(Collected data entries)
##########

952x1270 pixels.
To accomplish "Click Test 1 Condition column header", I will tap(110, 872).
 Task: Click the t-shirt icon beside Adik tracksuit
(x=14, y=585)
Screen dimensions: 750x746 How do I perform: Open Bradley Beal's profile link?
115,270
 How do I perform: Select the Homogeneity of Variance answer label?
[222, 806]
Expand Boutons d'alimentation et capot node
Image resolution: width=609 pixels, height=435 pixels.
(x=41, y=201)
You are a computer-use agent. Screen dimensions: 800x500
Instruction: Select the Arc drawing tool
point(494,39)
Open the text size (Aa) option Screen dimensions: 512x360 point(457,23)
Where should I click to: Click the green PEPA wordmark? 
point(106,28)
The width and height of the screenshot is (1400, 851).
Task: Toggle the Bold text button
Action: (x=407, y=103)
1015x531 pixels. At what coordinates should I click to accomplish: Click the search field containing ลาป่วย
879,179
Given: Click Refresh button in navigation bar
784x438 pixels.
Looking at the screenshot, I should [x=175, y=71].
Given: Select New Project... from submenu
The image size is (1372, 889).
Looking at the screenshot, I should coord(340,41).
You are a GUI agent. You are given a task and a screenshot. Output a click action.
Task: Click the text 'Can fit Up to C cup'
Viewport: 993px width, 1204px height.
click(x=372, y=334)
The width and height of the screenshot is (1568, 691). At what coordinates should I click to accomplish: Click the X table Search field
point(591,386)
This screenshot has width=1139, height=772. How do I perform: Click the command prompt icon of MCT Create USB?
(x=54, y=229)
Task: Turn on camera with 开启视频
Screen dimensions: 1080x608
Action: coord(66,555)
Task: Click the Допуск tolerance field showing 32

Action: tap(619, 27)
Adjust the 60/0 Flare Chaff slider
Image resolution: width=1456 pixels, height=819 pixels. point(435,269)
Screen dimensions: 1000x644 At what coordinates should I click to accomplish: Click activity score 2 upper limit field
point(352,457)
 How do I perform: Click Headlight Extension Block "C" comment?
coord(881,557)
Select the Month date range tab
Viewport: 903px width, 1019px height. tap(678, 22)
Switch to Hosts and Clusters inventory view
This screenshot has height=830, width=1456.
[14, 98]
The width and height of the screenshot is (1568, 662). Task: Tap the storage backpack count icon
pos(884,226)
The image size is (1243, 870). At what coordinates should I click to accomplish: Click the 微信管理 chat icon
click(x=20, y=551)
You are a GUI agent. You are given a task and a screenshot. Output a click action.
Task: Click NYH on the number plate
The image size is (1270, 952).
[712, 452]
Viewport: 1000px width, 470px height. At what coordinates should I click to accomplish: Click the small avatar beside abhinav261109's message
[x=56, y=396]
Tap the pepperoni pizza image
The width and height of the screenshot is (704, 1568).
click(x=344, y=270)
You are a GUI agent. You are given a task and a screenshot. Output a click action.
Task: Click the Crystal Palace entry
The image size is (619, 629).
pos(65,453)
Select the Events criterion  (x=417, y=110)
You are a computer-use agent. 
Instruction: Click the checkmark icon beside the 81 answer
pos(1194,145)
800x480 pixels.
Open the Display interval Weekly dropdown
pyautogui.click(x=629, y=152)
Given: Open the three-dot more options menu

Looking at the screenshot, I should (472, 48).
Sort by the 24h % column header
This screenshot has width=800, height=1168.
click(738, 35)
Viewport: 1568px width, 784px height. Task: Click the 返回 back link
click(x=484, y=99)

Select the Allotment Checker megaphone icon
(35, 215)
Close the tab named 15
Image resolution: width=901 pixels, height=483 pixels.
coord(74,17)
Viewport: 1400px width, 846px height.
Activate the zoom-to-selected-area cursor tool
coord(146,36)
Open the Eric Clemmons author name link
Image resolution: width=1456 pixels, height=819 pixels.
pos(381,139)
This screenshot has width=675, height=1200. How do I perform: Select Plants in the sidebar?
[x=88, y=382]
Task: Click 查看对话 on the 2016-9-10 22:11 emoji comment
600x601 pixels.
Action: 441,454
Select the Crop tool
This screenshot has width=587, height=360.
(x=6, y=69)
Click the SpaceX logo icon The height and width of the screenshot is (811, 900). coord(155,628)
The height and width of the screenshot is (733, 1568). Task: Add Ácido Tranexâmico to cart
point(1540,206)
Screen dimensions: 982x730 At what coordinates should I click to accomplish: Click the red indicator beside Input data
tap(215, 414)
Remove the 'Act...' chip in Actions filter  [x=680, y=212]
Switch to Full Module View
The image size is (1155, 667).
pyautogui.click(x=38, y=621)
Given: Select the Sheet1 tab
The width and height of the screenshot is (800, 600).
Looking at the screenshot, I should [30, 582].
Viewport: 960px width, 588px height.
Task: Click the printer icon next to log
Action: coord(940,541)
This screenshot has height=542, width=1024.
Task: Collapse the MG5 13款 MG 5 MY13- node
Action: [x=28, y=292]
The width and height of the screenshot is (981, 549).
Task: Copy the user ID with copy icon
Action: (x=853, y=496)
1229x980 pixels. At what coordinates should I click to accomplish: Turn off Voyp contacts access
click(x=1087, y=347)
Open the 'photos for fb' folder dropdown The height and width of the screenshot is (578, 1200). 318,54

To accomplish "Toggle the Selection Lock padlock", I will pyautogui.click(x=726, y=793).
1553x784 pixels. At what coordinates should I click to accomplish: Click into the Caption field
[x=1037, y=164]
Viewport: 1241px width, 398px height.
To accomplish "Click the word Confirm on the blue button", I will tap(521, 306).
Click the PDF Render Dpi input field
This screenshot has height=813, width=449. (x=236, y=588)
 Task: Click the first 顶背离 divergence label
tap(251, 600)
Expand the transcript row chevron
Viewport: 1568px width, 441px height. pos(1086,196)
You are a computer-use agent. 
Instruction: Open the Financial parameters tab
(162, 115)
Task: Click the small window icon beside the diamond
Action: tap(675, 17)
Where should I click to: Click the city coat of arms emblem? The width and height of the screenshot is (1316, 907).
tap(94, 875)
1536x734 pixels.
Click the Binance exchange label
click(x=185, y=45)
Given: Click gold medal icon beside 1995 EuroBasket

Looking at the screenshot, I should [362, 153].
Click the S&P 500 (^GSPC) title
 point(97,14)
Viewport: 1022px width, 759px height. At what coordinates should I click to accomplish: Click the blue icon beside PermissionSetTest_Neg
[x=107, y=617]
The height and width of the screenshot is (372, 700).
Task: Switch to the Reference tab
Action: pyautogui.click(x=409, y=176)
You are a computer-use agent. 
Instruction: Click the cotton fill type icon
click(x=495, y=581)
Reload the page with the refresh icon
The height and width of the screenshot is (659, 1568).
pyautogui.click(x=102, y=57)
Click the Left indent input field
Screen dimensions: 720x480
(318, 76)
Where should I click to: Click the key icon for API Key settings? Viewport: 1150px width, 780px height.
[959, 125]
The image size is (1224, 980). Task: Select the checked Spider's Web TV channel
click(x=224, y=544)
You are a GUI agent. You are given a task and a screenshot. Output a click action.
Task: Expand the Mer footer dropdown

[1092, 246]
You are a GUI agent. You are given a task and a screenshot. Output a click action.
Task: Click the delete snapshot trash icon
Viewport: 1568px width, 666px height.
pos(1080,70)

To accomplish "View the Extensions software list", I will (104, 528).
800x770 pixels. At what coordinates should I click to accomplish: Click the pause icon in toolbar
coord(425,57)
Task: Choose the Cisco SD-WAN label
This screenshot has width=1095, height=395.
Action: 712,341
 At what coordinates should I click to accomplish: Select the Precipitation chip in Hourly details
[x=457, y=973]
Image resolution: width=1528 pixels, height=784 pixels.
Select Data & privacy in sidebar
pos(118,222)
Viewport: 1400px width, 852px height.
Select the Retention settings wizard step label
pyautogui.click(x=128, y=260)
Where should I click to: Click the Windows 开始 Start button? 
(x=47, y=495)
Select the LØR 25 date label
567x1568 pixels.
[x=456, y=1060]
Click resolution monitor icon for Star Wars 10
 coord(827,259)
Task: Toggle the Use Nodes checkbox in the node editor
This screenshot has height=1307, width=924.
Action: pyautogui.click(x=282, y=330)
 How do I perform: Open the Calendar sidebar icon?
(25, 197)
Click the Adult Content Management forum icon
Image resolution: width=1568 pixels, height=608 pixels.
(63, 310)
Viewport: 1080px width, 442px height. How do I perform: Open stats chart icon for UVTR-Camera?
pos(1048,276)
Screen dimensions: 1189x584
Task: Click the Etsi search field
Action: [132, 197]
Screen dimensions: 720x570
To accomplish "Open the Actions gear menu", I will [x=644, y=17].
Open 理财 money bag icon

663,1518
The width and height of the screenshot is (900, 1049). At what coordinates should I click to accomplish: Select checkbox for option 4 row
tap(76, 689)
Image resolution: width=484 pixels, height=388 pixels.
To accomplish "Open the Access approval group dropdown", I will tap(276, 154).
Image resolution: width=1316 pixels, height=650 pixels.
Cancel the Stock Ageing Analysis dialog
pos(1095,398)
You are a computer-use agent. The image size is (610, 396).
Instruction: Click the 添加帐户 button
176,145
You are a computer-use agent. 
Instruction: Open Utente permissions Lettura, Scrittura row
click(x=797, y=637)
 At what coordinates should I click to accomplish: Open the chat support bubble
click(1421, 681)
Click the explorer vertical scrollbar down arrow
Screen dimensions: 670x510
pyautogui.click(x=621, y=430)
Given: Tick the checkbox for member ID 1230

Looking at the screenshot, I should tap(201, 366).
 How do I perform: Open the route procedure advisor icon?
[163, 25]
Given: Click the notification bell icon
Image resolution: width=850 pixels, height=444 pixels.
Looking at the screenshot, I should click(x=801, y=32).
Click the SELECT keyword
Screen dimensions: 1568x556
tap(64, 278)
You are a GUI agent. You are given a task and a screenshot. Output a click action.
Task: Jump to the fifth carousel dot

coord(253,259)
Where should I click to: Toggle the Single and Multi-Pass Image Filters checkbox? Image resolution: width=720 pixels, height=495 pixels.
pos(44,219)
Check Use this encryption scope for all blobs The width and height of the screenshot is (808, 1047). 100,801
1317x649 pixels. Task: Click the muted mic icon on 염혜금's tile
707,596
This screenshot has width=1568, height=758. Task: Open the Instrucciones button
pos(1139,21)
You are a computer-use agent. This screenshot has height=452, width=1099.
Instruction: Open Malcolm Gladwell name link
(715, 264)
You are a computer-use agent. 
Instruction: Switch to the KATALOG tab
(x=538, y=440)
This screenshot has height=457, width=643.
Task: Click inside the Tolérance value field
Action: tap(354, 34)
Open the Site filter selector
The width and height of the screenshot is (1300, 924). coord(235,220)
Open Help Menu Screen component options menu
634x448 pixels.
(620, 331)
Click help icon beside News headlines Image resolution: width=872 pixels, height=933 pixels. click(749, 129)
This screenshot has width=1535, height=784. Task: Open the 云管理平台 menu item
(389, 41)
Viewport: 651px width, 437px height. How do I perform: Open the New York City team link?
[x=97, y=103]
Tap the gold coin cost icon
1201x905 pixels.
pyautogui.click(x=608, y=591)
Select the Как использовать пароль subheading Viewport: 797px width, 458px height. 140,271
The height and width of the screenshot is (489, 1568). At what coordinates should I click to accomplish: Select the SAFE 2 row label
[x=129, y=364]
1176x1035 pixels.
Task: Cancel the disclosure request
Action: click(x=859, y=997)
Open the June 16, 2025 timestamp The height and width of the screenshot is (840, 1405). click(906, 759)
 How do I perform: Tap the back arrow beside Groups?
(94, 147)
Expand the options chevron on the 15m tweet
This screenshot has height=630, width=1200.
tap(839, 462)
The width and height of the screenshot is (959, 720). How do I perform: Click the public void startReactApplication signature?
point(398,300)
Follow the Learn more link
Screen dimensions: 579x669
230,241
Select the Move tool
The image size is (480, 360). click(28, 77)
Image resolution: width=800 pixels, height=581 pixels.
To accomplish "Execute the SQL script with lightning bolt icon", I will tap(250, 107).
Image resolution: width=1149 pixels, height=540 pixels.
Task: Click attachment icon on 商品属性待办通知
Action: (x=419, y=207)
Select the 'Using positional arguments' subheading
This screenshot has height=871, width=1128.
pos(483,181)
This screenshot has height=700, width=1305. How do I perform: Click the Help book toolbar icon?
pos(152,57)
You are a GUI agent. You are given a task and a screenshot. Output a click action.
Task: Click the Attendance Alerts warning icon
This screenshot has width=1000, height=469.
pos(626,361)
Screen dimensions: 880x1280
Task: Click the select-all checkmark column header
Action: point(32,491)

##########

Give only the lines from the one holding "Task: Jump to the fifth carousel dot" through the one holding "Image resolution: width=800", each restated exactly as it appears above.

Task: Jump to the fifth carousel dot

coord(253,259)
Where should I click to: Toggle the Single and Multi-Pass Image Filters checkbox? Image resolution: width=720 pixels, height=495 pixels.
pos(44,219)
Check Use this encryption scope for all blobs The width and height of the screenshot is (808, 1047). 100,801
1317x649 pixels. Task: Click the muted mic icon on 염혜금's tile
707,596
This screenshot has width=1568, height=758. Task: Open the Instrucciones button
pos(1139,21)
You are a computer-use agent. This screenshot has height=452, width=1099.
Instruction: Open Malcolm Gladwell name link
(715, 264)
You are a computer-use agent. 
Instruction: Switch to the KATALOG tab
(x=538, y=440)
This screenshot has height=457, width=643.
Task: Click inside the Tolérance value field
Action: tap(354, 34)
Open the Site filter selector
The width and height of the screenshot is (1300, 924). coord(235,220)
Open Help Menu Screen component options menu
634x448 pixels.
(620, 331)
Click help icon beside News headlines Image resolution: width=872 pixels, height=933 pixels. click(749, 129)
This screenshot has width=1535, height=784. Task: Open the 云管理平台 menu item
(389, 41)
Viewport: 651px width, 437px height. How do I perform: Open the New York City team link?
[x=97, y=103]
Tap the gold coin cost icon
1201x905 pixels.
pyautogui.click(x=608, y=591)
Select the Как использовать пароль subheading Viewport: 797px width, 458px height. 140,271
The height and width of the screenshot is (489, 1568). At what coordinates should I click to accomplish: Select the SAFE 2 row label
[x=129, y=364]
1176x1035 pixels.
Task: Cancel the disclosure request
Action: click(x=859, y=997)
Open the June 16, 2025 timestamp The height and width of the screenshot is (840, 1405). click(906, 759)
 How do I perform: Tap the back arrow beside Groups?
(94, 147)
Expand the options chevron on the 15m tweet
This screenshot has height=630, width=1200.
tap(839, 462)
The width and height of the screenshot is (959, 720). How do I perform: Click the public void startReactApplication signature?
point(398,300)
Follow the Learn more link
Screen dimensions: 579x669
230,241
Select the Move tool
The image size is (480, 360). click(28, 77)
Image resolution: width=800 pixels, height=581 pixels.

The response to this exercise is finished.